→ GIVEN DATA
——————————
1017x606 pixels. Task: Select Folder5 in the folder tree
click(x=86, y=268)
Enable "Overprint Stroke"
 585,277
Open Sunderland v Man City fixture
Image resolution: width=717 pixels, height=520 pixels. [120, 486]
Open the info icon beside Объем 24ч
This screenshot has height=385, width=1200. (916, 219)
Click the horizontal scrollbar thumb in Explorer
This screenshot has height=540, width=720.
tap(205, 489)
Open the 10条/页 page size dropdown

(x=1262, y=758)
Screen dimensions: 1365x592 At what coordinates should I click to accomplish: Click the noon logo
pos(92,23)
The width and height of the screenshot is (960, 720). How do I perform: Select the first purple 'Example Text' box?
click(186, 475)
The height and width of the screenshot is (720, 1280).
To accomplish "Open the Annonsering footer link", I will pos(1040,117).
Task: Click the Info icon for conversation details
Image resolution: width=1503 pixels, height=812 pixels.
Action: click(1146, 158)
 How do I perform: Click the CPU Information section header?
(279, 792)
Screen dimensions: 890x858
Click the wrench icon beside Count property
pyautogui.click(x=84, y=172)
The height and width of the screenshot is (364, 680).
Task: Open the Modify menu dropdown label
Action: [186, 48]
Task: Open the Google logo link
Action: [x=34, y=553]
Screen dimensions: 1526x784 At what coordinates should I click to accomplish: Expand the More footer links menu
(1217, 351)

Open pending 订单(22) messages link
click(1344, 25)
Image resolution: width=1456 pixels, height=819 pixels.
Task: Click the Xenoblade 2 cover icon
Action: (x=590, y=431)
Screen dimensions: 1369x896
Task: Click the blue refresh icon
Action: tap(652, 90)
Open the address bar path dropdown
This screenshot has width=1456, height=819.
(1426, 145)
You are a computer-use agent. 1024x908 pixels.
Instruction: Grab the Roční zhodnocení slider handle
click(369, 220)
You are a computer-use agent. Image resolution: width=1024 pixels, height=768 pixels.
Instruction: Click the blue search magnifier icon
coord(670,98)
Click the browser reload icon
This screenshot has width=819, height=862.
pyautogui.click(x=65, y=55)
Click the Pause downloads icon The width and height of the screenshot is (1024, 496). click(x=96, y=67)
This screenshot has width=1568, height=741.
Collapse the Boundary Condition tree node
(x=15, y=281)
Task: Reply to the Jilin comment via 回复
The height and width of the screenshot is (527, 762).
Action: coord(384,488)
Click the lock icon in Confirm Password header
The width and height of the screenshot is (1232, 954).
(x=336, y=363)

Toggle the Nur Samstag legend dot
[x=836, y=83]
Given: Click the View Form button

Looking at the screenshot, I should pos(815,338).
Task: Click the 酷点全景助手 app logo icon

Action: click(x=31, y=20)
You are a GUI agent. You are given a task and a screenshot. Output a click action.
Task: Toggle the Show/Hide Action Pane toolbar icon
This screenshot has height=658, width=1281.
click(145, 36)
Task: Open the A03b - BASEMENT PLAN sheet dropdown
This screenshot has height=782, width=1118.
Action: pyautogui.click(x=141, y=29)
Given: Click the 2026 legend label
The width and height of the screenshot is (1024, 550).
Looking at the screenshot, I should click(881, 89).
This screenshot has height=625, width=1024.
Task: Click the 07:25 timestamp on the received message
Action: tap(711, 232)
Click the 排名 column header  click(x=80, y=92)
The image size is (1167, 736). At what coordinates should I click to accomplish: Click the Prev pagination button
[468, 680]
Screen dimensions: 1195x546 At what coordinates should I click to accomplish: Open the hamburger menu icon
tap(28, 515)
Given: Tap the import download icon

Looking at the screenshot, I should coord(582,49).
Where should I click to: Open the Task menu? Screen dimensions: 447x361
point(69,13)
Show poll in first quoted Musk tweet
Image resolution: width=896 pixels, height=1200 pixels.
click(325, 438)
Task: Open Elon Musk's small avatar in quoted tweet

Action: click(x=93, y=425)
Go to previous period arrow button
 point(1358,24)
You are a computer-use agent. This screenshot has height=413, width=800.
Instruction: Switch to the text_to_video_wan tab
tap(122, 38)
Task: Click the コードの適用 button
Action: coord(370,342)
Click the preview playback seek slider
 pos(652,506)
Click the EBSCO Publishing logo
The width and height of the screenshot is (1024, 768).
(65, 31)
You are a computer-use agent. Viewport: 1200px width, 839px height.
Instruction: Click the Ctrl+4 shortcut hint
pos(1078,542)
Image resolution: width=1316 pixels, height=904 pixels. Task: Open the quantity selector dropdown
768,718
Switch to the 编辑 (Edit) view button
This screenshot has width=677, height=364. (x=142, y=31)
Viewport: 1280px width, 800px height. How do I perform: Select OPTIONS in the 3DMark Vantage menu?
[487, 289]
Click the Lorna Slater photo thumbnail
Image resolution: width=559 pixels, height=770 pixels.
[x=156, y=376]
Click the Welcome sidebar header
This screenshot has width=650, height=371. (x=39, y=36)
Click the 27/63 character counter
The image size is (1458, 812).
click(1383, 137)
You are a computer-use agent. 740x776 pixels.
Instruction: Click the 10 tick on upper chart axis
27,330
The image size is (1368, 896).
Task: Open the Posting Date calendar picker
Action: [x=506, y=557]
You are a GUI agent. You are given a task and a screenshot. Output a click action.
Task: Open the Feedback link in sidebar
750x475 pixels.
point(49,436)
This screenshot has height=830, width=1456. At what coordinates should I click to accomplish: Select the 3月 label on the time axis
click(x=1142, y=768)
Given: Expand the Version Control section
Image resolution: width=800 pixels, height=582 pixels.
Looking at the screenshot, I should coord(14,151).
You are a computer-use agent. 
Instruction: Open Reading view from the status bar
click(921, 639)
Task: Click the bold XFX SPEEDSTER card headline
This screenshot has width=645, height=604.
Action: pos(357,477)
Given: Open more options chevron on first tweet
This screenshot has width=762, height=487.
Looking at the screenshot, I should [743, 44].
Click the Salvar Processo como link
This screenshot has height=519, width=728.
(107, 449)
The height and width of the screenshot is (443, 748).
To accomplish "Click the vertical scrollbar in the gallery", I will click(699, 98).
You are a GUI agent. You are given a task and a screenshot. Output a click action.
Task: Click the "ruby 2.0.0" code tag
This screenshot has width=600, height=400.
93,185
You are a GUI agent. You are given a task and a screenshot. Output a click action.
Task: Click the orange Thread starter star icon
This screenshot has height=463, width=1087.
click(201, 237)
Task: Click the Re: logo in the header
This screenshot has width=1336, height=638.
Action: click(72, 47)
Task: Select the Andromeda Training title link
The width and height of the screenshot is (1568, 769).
——————————
→ REQUIRED WORK
Retype every line of the listing above without changing anything.

→ RESULT BELOW
1017x606 pixels. Task: Select Folder5 in the folder tree
click(x=86, y=268)
Enable "Overprint Stroke"
 585,277
Open Sunderland v Man City fixture
Image resolution: width=717 pixels, height=520 pixels. [120, 486]
Open the info icon beside Объем 24ч
This screenshot has height=385, width=1200. (916, 219)
Click the horizontal scrollbar thumb in Explorer
This screenshot has height=540, width=720.
tap(205, 489)
Open the 10条/页 page size dropdown

(x=1262, y=758)
Screen dimensions: 1365x592 At what coordinates should I click to accomplish: Click the noon logo
pos(92,23)
The width and height of the screenshot is (960, 720). How do I perform: Select the first purple 'Example Text' box?
click(186, 475)
The height and width of the screenshot is (720, 1280).
To accomplish "Open the Annonsering footer link", I will pos(1040,117).
Task: Click the Info icon for conversation details
Image resolution: width=1503 pixels, height=812 pixels.
Action: click(1146, 158)
 How do I perform: Click the CPU Information section header?
(279, 792)
Screen dimensions: 890x858
Click the wrench icon beside Count property
pyautogui.click(x=84, y=172)
The height and width of the screenshot is (364, 680).
Task: Open the Modify menu dropdown label
Action: [186, 48]
Task: Open the Google logo link
Action: [x=34, y=553]
Screen dimensions: 1526x784 At what coordinates should I click to accomplish: Expand the More footer links menu
(1217, 351)

Open pending 订单(22) messages link
click(1344, 25)
Image resolution: width=1456 pixels, height=819 pixels.
Task: Click the Xenoblade 2 cover icon
Action: (x=590, y=431)
Screen dimensions: 1369x896
Task: Click the blue refresh icon
Action: tap(652, 90)
Open the address bar path dropdown
This screenshot has width=1456, height=819.
(1426, 145)
You are a computer-use agent. 1024x908 pixels.
Instruction: Grab the Roční zhodnocení slider handle
click(369, 220)
You are a computer-use agent. Image resolution: width=1024 pixels, height=768 pixels.
Instruction: Click the blue search magnifier icon
coord(670,98)
Click the browser reload icon
This screenshot has width=819, height=862.
pyautogui.click(x=65, y=55)
Click the Pause downloads icon The width and height of the screenshot is (1024, 496). click(x=96, y=67)
This screenshot has width=1568, height=741.
Collapse the Boundary Condition tree node
(x=15, y=281)
Task: Reply to the Jilin comment via 回复
The height and width of the screenshot is (527, 762).
Action: coord(384,488)
Click the lock icon in Confirm Password header
The width and height of the screenshot is (1232, 954).
(x=336, y=363)

Toggle the Nur Samstag legend dot
[x=836, y=83]
Given: Click the View Form button

Looking at the screenshot, I should pos(815,338).
Task: Click the 酷点全景助手 app logo icon

Action: click(x=31, y=20)
You are a GUI agent. You are given a task and a screenshot. Output a click action.
Task: Toggle the Show/Hide Action Pane toolbar icon
This screenshot has height=658, width=1281.
click(145, 36)
Task: Open the A03b - BASEMENT PLAN sheet dropdown
This screenshot has height=782, width=1118.
Action: pyautogui.click(x=141, y=29)
Given: Click the 2026 legend label
The width and height of the screenshot is (1024, 550).
Looking at the screenshot, I should click(881, 89).
This screenshot has height=625, width=1024.
Task: Click the 07:25 timestamp on the received message
Action: tap(711, 232)
Click the 排名 column header  click(x=80, y=92)
The image size is (1167, 736). At what coordinates should I click to accomplish: Click the Prev pagination button
[468, 680]
Screen dimensions: 1195x546 At what coordinates should I click to accomplish: Open the hamburger menu icon
tap(28, 515)
Given: Tap the import download icon

Looking at the screenshot, I should coord(582,49).
Where should I click to: Open the Task menu? Screen dimensions: 447x361
point(69,13)
Show poll in first quoted Musk tweet
Image resolution: width=896 pixels, height=1200 pixels.
click(325, 438)
Task: Open Elon Musk's small avatar in quoted tweet

Action: click(x=93, y=425)
Go to previous period arrow button
 point(1358,24)
You are a computer-use agent. This screenshot has height=413, width=800.
Instruction: Switch to the text_to_video_wan tab
tap(122, 38)
Task: Click the コードの適用 button
Action: coord(370,342)
Click the preview playback seek slider
 pos(652,506)
Click the EBSCO Publishing logo
The width and height of the screenshot is (1024, 768).
(65, 31)
You are a computer-use agent. Viewport: 1200px width, 839px height.
Instruction: Click the Ctrl+4 shortcut hint
pos(1078,542)
Image resolution: width=1316 pixels, height=904 pixels. Task: Open the quantity selector dropdown
768,718
Switch to the 编辑 (Edit) view button
This screenshot has width=677, height=364. (x=142, y=31)
Viewport: 1280px width, 800px height. How do I perform: Select OPTIONS in the 3DMark Vantage menu?
[487, 289]
Click the Lorna Slater photo thumbnail
Image resolution: width=559 pixels, height=770 pixels.
[x=156, y=376]
Click the Welcome sidebar header
This screenshot has width=650, height=371. (x=39, y=36)
Click the 27/63 character counter
The image size is (1458, 812).
click(1383, 137)
You are a computer-use agent. 740x776 pixels.
Instruction: Click the 10 tick on upper chart axis
27,330
The image size is (1368, 896).
Task: Open the Posting Date calendar picker
Action: [x=506, y=557]
You are a GUI agent. You are given a task and a screenshot. Output a click action.
Task: Open the Feedback link in sidebar
750x475 pixels.
point(49,436)
This screenshot has height=830, width=1456. At what coordinates should I click to accomplish: Select the 3月 label on the time axis
click(x=1142, y=768)
Given: Expand the Version Control section
Image resolution: width=800 pixels, height=582 pixels.
Looking at the screenshot, I should coord(14,151).
You are a computer-use agent. 
Instruction: Open Reading view from the status bar
click(921, 639)
Task: Click the bold XFX SPEEDSTER card headline
This screenshot has width=645, height=604.
Action: pos(357,477)
Given: Open more options chevron on first tweet
This screenshot has width=762, height=487.
Looking at the screenshot, I should [743, 44].
Click the Salvar Processo como link
This screenshot has height=519, width=728.
(107, 449)
The height and width of the screenshot is (443, 748).
To accomplish "Click the vertical scrollbar in the gallery", I will click(699, 98).
You are a GUI agent. You are given a task and a screenshot. Output a click action.
Task: Click the "ruby 2.0.0" code tag
This screenshot has width=600, height=400.
93,185
You are a GUI agent. You are given a task and a screenshot. Output a click action.
Task: Click the orange Thread starter star icon
This screenshot has height=463, width=1087.
click(201, 237)
Task: Click the Re: logo in the header
This screenshot has width=1336, height=638.
Action: click(72, 47)
Task: Select the Andromeda Training title link
The width and height of the screenshot is (1568, 769).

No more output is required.